Oie!!! Desculpem a demora e obrigada por lerem até aqui! Esse capítulo da história serve basicamente para mostrar que a Rin também pode ser tão idiota quanto o Sesshoumaru.

EXPLICAÇÃO: Vocês vão ver que duas pessoas mencionam interrupção da gravidez neste capítulo, isso acontece porque no Japão isso está totalmente dentro da lei desde 1948, no entanto, nossa Rin é que não quis abrir mão de seus babies.

Capítulo 23 - Quer morar comigo?


Sesshoumaru POV:

Rin estava terminando o primeiro trimestre da gravidez e teve mais uma consulta com a Dra. Serizawa. Dessa vez, eu pude acompanhá-la sem problemas. Estranhamente, Chiharu havia ficado quieta depois daquela tarde em meu escritório. Desde então, tínhamos nos visto em três ocasiões diferentes, todas a trabalho, e ela no máximo havia me tratado com uma aparente indiferença, arruinada por aquele olhar de quem na verdade estava pronta para montar em mim. Um comportamento até muito normal da parte dela. Portanto, Rin e eu estávamos vivendo alguns dias de paz.

Nós dois paramos para um café - descafeinado para Rin - e conversávamos sobre a consulta daquela tarde.

- Então, a Dra. Serizawa disse que as náuseas devem diminuir bastante nesse estágio da gravidez. – comentei

- Ainda bem! Não aguento mais me sentir tão fraca e está atrapalhando os meus estudos e o meu trabalho, não consigo fazer nada!

- Talvez seja um bom momento da gravidez para organizar sua mudança. Quando se sentir mais disposta, é claro. - disse eu

- Como é? - ela rebateu imediatamente

- Não é óbvio? Você não pode morar no seu quarto com os bebês, é melhor você se mudar para minha casa o quanto antes. 

- Não, obrigada. - ela interrompeu

- "Não, obrigada"? É só isso que tem pra dizer?
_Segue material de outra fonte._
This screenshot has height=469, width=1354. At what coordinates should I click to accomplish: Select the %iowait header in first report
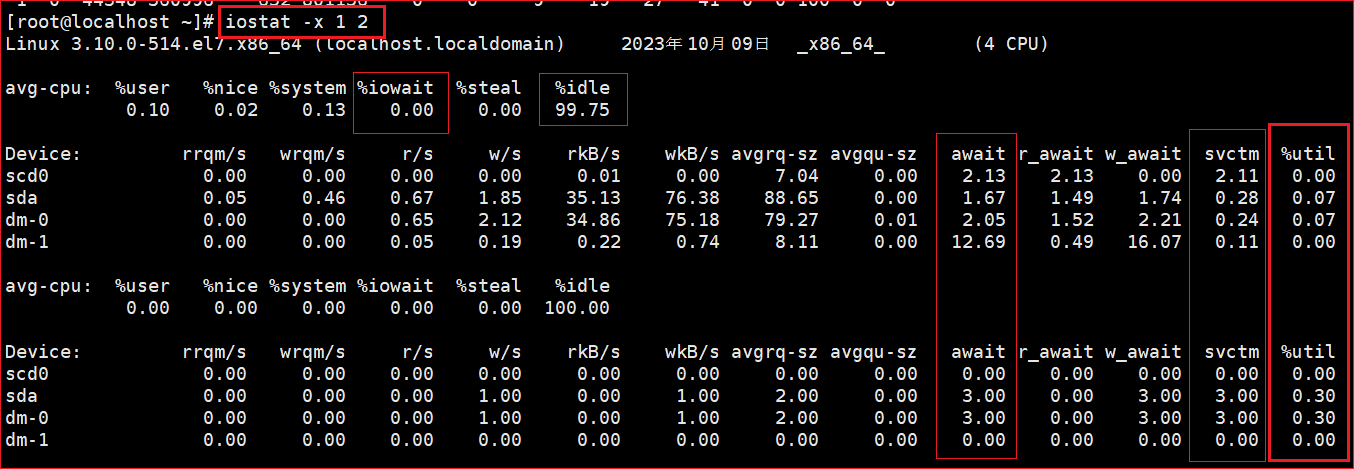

- O que mais você quer que eu diga? - perguntou, franzindo as sobrancelhas -  Por enquanto eu estou bem onde estou. Além do mais, não sei se quero ir morar com você.

- Por que não moraria? Odeia tanto assim a ideia de viver comigo? - eu estava sem entender porque tanta resistência.

- Nós estamos namorando, Sesshoumaru, claro que eu gosto de você, mas está muito no começo da nossa relação... eu não quero dar esse tipo de passo só porque estou grávida. - disse ela, como se a ideia fosse algo absurdamente ofensivo.

- E qual o seu plano exatamente? - perguntei, erguendo as sobrancelhas.

- Eu não sei, a Kagome está pensando em ir morar com o Inuyasha, então eu poderia ficar no apartamento. Quem sabe?

Eu estava começando a ficar irritado.

- Você percebe que está sendo ridícula e despreparada? Quer que eu apenas visite você e nossos filhos? 

- Não sou ridícula, só tenho o direito de não dar um passo importante em um relacionamento apenas por estar grávida. Eu ainda sou eu e não um invólucro ambulante de bebês.

- Você realmente acha que seria apenas por isso? - perguntei exasperado.

- Não é óbvio? Você mesmo disse que era por causa das crianças.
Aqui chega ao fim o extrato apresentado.